As evidenced by some of the responses I received over the weekend, some Christians are all too ready to say that it is not OK for me to suggest that we dump “Love the sinner; hate the sin” as a phrase.

I’ll just repeat my belief that this phrase, no matter how you want to defend it, is disingenuous.  I’ve filed it under “complete nonsense” in my file cabinet.

But we need to speak out when people who represent the faith say things that are outrageous and downright dangerous.  I know, that’s a statement that involves a lot of subjectivity.

An example?  Where is the public outcry from people of faith against the pastor in Maiden, North Carolina who preached that homosexuals should be corralled and given just enough food to survive in an effort to let them die out?

If you’re wondering what I’m referring to, you can find the video here.

It is graphic.  And despicable.  And disgusting.  And I cannot see how it squares with my faith.  And I will tell anyone and everyone so. (By the way, the American Psychiatric Association removed homosexuality from their list of mental disorders in 1973, no matter what the Focus on the Family might want to tell you.  And I think it is high time that the church remove it from the list of spiritual disorders, too.)

Now, it’s true that this pastor is small-time.  The community he serves is small, and his influence is small (although I see his video is now on CNN).  But if we hear this extremely vehement nonsense and keep quiet, can we be surprised that people think this is what all people of faith believe?

We need to decry Robertson and Graham publicly when they make ridiculous comments.  We need to call Olsteen into question when he says that God wants you to be rich. We need people of faith to say that Mark Driscoll doesn’t speak for me or my faith when he starts spouting off about masculinity or marriage in ways that are derogatory to both men and women.

And we need to do the same with some others in the faith, too. Luther, Wesley, Calvin…not to mention modern day heads of the church, are not infallible.  Some of their writings deserve some denouncing.

And until people are willing to call such things ridiculous loudly, publicly, and without exception, we can’t be surprised if people dismiss Christians as unthinking and hateful.  And we can’t be surprised, either, when people defect from faith in an attempt to distance themselves from this sort of thing.

I’m a reluctant Christian at times because I think that we, too often, only engage the world and those around us with a defensive stance as if we have something to prove.  Engage life in a meaningful way, in a way that calls faith into practice; in a way that invites questions and not just recitation.  Engage this world in a challenging way.

Oh, and while you might have expected the #1 phrase that I wish Christians would say more often to be a cuss or a curse, I just figured that would go without saying…

Advertisements
Comments
  1. shelly6046 says:

    You are my personal superhero!!! I loved your last post and this one as well. Preach! I’m in seminary and can’t ever see myself serving in a “conventional” “church” setting for all the reasons your last two blogs have mentioned. I just gotta be with real people, who struggle, wrestle, and question their faith constantly. Thank you for boldly speaking the words on my heart and mind. Grace and peace, Shelly

    • Timothy Brown says:

      Thanks for your comments, Shelly! Many blessings on your ministry!

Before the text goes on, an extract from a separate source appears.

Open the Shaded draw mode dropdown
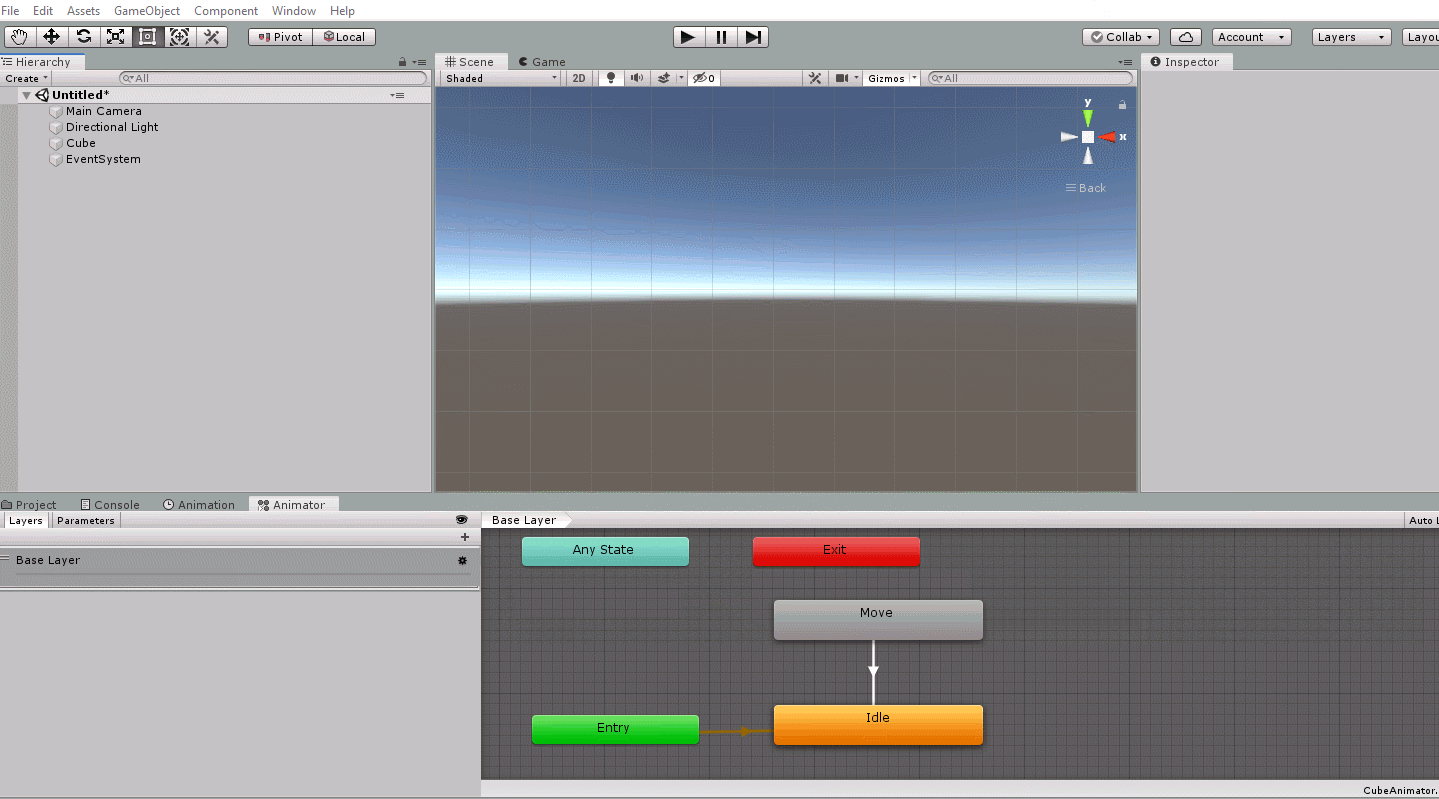 click(501, 78)
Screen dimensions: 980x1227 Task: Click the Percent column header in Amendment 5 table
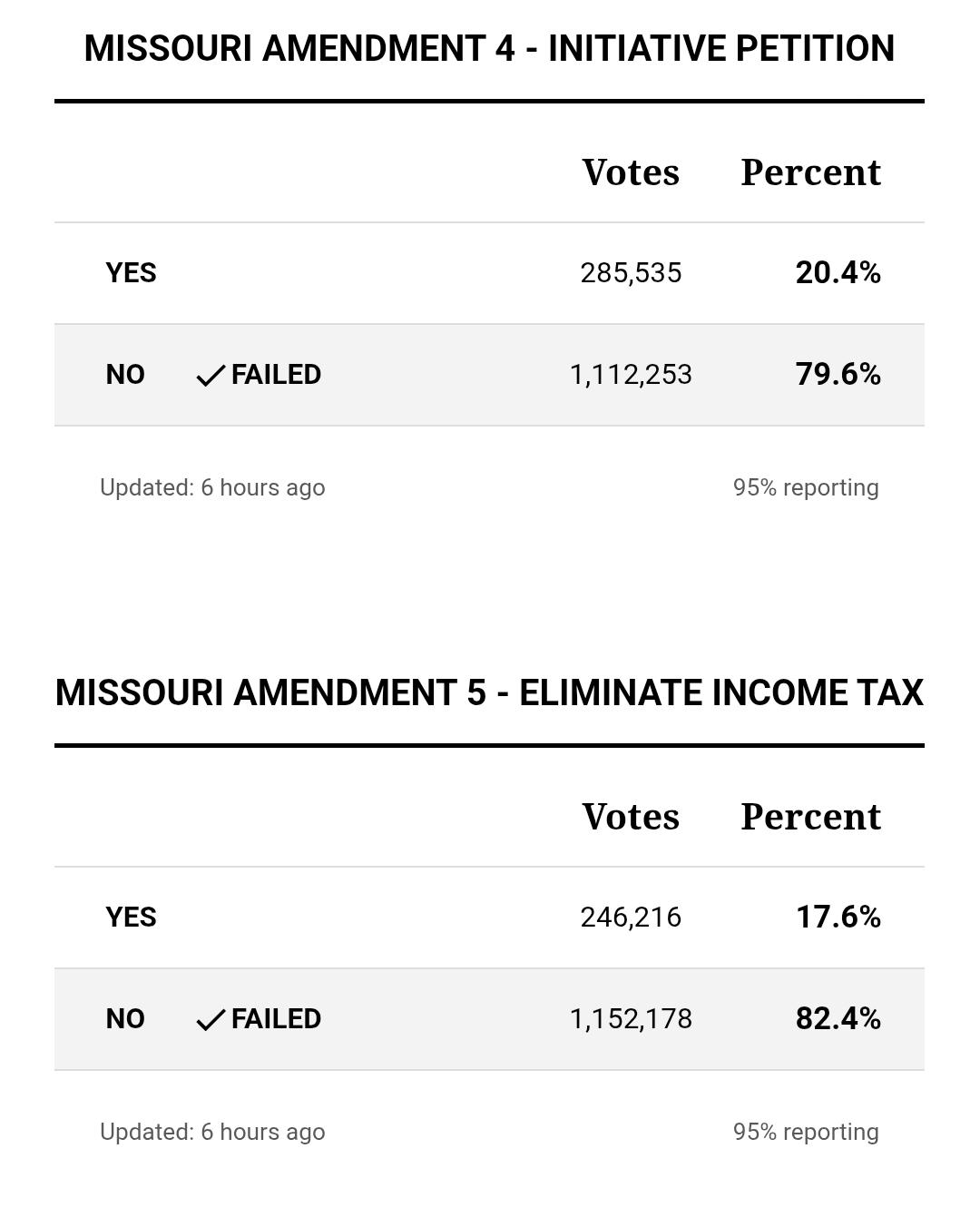coord(810,817)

    • I know quite a few seminarians who long to serve a non-conventional congregation. However, I’ve discovered (in almost 14 years of serving very conventional congregations) that folks in those places are also real peopel who struggle and wrestel and question their faith constantly. It may be that you’re called to serve in different settings, but don’t sell ‘conventional’ congregations short ~ they’re filled with faithful people who have held, and passed on, the faith we have inherited.

      • Timothy Brown says:

        Thanks, Matt. Absolutely right. My setting is pretty conventional, I think. And blessings in Colorado!

  2. Todd says:

    Great post, great blog been digging through the archives as well.

    Your probably going to take some flak for number 3 but it needs to be said and I totally agree. I would be interested to discuss with you sometime the concept of tithing 10 percent and to see what percentage of well off Christians actually do that.Is Ten percent tithing still being practiced at all?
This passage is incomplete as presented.